I don’t Want Your Glass Ceiling
When Faludi, Kerfoot, and Knights were writing in the 1990s, academia still looked like a haven, an exception. Don’t get me wrong, gender discrimination and sexual harassment were alive and well, but I entered academia assuming it was something like the shipyard: that here, one could gain authority and self-respect by mastering the execution of a particular set of highly specific skills that would contribute to a whole (albeit a curriculum rather than a ship). It was exciting to be admitted to this world as a woman. I expected it to be harder for me, but I didn’t expect the playing field to change altogether.
But managerial logic seems to have found its way here at roughly the same time I did, and I have no desire to find out what life is like on the other side of that glass ceiling, no desire to become the kind of person who could be elevated above it.
The challenge facing me feels more like the one facing the community in Women Talking: stay and fight, leave, or do nothing.
I think about the widening ideological gap between gen z men and women, and I wonder about how much this gap has to do with the fact that women may no longer be seeking admission into the world of men because we recognise its abusive logic. I worry about the men around me, that they have opted to do nothing because they cannot see that they are in an abusive relationship. They may complain about individuals, but at the end of the day they comply with the terms because it’s the only avenue available for securing and performing a masculine identity. I worry about what this means for the women in their lives. And I worry about what becomes of those of us who cannot comply with the image.

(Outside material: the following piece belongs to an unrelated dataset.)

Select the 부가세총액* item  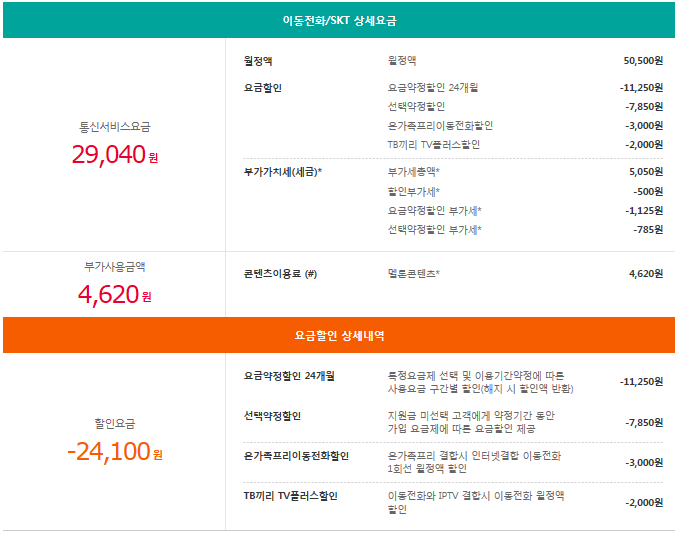coord(414,172)
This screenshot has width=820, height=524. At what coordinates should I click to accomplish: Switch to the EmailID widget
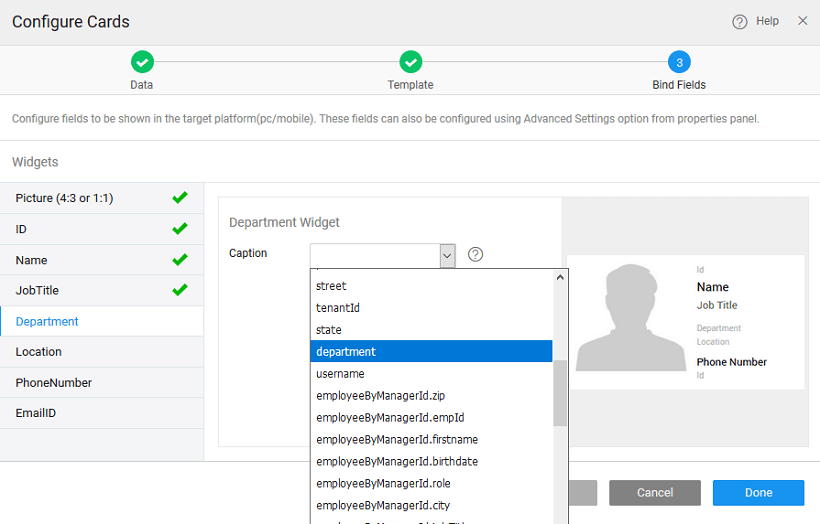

Susan Faludi, Stiffed: The Betrayal of the Modern Man (London: Chatto and Windus, 1999).
Deborah Kerfoot and David Knights, “Management, Masculinity and Manipulation: From Paternalism to Corporate Strategy in Financial Services in Britain,” Journal of Management Studies 30 4 (1993): 668.
Kerfoot and Knights, “Management, Masculinity and Manipulation,” 668.
Kerfoot and Knights, “Management, Masculinity and Manipulation,” 672.
Faludi, Stiffed, 82.
Kerfoot and Knights, “Management, Masculinity and Manipulation,” 672.
Faludi, Stiffed, 87.
Faludi, Stiffed, 85.
Faludi, Stiffed, 88.
Omg this is gold. The 3 paragraphs from “When the promises of competitive masculinity are broken….” WOW. More on this please - it nails the dynamic - and love isomorphic - I’ve been talking about mapping / revealing the contours of these invisible mountains / shapes for ages. Isomorphic even more evocative. Keep going!